## TO DO:
Beneath this task are records; print exactly the stretch of them from the line with "Sepetim (1374, 86)" through the line with "Поиск нужного техникума, колледжа (70, 165)", both ends included.

## EXERCISE DATA:

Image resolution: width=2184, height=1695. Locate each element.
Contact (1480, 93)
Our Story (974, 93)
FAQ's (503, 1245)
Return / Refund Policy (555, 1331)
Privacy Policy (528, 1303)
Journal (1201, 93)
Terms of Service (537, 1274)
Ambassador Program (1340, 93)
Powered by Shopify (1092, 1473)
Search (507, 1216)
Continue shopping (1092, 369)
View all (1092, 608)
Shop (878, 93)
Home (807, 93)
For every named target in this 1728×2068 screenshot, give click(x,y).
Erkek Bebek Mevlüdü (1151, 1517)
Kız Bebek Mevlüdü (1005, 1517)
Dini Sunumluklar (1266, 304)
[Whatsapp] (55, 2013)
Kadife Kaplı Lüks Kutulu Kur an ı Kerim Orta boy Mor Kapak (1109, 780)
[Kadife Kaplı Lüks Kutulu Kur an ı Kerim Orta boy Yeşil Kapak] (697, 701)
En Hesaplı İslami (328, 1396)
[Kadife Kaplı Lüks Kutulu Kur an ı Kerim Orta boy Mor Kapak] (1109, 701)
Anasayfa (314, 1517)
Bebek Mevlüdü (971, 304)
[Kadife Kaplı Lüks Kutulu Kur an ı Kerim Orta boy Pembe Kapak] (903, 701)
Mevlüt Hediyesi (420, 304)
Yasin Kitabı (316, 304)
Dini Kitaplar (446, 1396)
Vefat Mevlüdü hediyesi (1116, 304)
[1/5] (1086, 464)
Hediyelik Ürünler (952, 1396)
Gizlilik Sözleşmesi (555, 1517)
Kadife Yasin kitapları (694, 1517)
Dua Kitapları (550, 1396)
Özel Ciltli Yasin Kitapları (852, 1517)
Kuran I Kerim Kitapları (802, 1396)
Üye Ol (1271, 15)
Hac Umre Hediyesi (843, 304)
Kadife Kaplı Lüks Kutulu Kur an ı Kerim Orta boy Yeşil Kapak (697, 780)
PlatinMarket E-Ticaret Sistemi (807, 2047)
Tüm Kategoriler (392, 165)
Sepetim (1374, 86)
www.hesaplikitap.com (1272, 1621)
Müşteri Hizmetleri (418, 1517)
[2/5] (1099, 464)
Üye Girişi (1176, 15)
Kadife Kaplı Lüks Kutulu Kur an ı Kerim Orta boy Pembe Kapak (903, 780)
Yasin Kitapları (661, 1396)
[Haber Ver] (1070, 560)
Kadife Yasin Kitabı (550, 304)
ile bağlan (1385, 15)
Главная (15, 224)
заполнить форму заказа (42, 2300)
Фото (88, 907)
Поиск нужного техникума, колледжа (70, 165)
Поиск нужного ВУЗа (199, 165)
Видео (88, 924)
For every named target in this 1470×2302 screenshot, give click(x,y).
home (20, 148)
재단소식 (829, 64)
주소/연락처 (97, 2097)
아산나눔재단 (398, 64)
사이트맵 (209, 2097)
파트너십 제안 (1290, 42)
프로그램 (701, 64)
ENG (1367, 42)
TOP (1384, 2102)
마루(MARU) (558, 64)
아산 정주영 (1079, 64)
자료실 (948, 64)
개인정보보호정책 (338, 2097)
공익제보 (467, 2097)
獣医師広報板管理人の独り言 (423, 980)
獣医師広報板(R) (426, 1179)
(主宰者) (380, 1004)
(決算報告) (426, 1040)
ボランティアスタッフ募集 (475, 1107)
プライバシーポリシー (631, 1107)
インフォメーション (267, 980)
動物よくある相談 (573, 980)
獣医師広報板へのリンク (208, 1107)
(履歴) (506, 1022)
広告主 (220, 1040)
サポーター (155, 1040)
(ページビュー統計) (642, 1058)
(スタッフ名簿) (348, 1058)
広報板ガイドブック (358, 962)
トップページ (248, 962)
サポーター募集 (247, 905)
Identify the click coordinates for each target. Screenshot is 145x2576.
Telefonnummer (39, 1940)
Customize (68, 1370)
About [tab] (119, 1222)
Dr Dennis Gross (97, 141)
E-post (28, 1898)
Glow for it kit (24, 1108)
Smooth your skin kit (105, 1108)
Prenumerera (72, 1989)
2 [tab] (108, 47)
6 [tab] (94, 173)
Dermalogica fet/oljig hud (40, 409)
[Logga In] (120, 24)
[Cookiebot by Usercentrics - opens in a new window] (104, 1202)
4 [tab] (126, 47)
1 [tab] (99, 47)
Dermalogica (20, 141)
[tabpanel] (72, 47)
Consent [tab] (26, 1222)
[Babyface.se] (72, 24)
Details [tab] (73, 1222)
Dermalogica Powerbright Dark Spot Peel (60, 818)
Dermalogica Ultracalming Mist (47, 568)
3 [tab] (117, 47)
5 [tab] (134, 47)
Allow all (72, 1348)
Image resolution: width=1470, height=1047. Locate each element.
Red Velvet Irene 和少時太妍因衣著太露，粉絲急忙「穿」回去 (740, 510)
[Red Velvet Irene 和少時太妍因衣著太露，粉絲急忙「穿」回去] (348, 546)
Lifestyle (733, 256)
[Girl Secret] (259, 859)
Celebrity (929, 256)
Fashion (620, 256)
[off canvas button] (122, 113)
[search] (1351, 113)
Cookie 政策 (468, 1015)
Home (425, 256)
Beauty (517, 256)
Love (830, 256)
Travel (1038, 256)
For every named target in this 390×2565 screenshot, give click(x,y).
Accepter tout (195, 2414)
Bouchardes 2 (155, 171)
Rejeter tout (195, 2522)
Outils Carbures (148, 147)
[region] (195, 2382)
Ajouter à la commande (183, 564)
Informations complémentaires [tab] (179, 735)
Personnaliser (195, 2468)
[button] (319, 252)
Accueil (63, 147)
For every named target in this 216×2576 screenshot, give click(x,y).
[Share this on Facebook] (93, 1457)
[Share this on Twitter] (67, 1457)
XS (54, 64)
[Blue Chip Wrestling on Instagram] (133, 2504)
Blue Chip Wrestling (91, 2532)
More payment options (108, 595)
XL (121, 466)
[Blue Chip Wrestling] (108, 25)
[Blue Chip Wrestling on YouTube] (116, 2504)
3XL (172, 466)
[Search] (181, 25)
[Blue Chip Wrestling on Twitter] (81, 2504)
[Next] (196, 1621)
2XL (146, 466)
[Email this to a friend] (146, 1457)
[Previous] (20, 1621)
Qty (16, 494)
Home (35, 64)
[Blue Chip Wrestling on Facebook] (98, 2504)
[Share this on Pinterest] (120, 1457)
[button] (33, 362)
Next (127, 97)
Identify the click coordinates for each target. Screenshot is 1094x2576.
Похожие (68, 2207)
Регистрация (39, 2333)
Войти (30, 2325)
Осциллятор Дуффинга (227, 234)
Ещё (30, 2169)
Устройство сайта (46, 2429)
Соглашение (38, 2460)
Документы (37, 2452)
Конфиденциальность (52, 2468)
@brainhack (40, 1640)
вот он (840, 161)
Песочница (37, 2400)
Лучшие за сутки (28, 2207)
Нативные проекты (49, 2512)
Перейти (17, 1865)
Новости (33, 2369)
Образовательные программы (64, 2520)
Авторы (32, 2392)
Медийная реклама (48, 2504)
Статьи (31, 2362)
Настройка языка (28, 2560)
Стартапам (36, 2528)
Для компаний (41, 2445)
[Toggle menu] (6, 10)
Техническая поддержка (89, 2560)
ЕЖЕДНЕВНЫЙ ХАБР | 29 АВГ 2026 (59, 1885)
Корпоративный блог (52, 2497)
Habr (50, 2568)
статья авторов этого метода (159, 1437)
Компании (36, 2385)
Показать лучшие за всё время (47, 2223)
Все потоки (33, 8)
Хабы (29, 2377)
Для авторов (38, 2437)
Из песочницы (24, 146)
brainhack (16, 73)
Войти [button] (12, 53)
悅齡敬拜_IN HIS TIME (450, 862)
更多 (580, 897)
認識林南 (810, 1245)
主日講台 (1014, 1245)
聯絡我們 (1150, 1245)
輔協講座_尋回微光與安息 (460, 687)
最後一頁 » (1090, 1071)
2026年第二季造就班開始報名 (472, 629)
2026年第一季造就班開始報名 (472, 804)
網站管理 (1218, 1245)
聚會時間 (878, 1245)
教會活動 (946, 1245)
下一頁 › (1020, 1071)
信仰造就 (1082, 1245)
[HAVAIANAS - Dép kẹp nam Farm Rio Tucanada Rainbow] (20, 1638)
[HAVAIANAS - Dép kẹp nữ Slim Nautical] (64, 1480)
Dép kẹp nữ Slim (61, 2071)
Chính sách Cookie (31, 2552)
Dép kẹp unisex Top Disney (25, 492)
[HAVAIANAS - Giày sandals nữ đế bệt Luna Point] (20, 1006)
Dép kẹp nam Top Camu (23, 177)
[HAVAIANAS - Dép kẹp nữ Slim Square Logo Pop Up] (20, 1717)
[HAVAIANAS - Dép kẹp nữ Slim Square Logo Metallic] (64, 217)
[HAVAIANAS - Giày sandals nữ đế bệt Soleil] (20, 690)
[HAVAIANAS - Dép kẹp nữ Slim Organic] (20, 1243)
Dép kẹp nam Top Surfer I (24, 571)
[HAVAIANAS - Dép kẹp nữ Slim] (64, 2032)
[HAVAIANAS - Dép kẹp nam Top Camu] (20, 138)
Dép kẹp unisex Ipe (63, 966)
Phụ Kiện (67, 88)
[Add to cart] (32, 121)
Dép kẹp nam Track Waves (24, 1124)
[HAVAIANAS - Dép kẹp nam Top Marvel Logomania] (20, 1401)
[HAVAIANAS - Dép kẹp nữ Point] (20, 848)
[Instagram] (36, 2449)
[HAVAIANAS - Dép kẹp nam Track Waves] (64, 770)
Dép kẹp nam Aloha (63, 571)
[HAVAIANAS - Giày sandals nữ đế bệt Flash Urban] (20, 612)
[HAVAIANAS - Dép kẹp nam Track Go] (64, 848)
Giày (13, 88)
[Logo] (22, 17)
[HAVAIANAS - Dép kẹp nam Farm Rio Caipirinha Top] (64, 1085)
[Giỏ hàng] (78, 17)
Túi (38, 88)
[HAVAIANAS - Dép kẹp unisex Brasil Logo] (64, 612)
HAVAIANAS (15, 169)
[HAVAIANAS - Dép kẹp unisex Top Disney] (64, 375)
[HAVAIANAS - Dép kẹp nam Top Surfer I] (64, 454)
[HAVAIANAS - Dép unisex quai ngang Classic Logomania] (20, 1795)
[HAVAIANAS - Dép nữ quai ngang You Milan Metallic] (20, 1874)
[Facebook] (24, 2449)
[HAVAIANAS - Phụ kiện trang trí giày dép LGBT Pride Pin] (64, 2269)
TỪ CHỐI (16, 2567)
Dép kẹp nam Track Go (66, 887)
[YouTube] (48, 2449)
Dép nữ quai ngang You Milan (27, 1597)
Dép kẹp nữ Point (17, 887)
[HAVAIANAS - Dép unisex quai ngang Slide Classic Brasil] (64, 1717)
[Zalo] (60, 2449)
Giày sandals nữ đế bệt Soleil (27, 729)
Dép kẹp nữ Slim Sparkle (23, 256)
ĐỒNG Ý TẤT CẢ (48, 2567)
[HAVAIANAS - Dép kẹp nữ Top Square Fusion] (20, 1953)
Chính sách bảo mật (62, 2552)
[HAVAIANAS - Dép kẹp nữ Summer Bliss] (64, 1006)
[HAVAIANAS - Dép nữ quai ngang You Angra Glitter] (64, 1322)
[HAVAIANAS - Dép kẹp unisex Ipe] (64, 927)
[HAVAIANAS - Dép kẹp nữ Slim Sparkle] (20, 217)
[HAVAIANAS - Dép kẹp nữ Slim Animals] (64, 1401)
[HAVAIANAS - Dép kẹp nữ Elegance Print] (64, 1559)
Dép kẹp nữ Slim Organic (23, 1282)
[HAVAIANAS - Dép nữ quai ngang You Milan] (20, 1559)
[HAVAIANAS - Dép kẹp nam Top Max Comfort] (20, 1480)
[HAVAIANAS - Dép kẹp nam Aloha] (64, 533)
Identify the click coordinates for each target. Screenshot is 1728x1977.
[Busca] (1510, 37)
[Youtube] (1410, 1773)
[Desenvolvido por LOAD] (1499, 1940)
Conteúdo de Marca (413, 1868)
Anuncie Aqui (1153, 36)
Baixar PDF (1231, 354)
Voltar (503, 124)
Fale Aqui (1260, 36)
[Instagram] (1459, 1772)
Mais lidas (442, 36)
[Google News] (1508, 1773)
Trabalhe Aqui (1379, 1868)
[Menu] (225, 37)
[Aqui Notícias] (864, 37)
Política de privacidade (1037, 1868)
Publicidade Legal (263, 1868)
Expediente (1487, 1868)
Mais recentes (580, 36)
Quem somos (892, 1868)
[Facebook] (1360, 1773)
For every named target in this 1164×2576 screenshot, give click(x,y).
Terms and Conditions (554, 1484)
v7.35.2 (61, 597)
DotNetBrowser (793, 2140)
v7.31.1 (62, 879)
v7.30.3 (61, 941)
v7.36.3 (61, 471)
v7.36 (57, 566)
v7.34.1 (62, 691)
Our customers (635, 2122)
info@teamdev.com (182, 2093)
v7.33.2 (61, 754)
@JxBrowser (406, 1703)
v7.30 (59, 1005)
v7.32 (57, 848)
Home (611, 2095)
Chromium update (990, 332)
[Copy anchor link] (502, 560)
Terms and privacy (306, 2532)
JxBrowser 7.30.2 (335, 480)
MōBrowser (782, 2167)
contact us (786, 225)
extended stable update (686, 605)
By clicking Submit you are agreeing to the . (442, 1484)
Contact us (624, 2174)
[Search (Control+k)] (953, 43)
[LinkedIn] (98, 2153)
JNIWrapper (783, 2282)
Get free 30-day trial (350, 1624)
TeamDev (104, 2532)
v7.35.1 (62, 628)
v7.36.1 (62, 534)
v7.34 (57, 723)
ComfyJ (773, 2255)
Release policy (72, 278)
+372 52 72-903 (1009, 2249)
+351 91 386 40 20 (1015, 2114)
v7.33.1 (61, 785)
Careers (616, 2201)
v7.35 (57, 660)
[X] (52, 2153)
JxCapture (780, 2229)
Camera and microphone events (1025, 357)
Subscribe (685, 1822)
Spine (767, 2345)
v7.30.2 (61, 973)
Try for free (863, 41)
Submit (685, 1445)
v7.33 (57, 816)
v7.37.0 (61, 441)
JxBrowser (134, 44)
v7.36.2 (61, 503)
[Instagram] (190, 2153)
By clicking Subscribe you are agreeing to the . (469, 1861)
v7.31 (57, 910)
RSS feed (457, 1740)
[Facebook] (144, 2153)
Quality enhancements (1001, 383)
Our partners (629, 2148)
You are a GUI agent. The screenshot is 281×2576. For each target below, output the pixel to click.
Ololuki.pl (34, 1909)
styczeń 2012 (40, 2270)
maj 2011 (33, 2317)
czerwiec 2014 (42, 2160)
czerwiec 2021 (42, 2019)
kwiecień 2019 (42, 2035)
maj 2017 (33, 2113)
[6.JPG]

## PROBLEM SOLUTION:
Sepetim (1374, 86)
www.hesaplikitap.com (1272, 1621)
Müşteri Hizmetleri (418, 1517)
[2/5] (1099, 464)
Üye Girişi (1176, 15)
Kadife Kaplı Lüks Kutulu Kur an ı Kerim Orta boy Pembe Kapak (903, 780)
Yasin Kitapları (661, 1396)
[Haber Ver] (1070, 560)
Kadife Yasin Kitabı (550, 304)
ile bağlan (1385, 15)
Главная (15, 224)
заполнить форму заказа (42, 2300)
Фото (88, 907)
Поиск нужного техникума, колледжа (70, 165)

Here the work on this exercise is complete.